### Entries taken from a collection
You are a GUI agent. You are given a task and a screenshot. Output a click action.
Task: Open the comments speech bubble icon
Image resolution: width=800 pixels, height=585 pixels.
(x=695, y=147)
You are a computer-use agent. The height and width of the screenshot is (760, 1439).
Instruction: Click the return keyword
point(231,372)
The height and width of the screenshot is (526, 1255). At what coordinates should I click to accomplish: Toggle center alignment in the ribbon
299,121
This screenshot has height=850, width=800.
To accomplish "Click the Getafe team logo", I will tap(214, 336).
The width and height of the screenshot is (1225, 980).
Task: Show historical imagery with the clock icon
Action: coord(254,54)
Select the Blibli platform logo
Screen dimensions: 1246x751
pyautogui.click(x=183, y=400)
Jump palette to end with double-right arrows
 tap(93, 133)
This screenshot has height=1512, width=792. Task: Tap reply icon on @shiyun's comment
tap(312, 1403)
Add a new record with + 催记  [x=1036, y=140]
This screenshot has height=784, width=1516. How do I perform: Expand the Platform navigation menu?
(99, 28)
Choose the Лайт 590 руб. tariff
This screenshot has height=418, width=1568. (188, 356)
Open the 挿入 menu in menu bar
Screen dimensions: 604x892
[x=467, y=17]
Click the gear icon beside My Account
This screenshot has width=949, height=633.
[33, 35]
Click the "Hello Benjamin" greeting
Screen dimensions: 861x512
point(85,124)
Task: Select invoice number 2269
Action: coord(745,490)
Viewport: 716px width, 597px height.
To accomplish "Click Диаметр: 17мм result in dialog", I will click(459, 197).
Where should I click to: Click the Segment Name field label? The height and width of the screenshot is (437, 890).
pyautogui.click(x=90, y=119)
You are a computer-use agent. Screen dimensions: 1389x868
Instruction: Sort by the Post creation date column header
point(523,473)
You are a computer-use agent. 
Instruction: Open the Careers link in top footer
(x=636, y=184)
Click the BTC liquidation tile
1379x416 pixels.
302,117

### What you should do
Take the line containing "Open the 挿入 menu in menu bar" as the first line and the last line of the data above as the final one. Write out these lines and all between them exactly.

### Exercise response
Open the 挿入 menu in menu bar
Screen dimensions: 604x892
[x=467, y=17]
Click the gear icon beside My Account
This screenshot has width=949, height=633.
[33, 35]
Click the "Hello Benjamin" greeting
Screen dimensions: 861x512
point(85,124)
Task: Select invoice number 2269
Action: coord(745,490)
Viewport: 716px width, 597px height.
To accomplish "Click Диаметр: 17мм result in dialog", I will click(459, 197).
Where should I click to: Click the Segment Name field label? The height and width of the screenshot is (437, 890).
pyautogui.click(x=90, y=119)
You are a computer-use agent. Screen dimensions: 1389x868
Instruction: Sort by the Post creation date column header
point(523,473)
You are a computer-use agent. 
Instruction: Open the Careers link in top footer
(x=636, y=184)
Click the BTC liquidation tile
1379x416 pixels.
302,117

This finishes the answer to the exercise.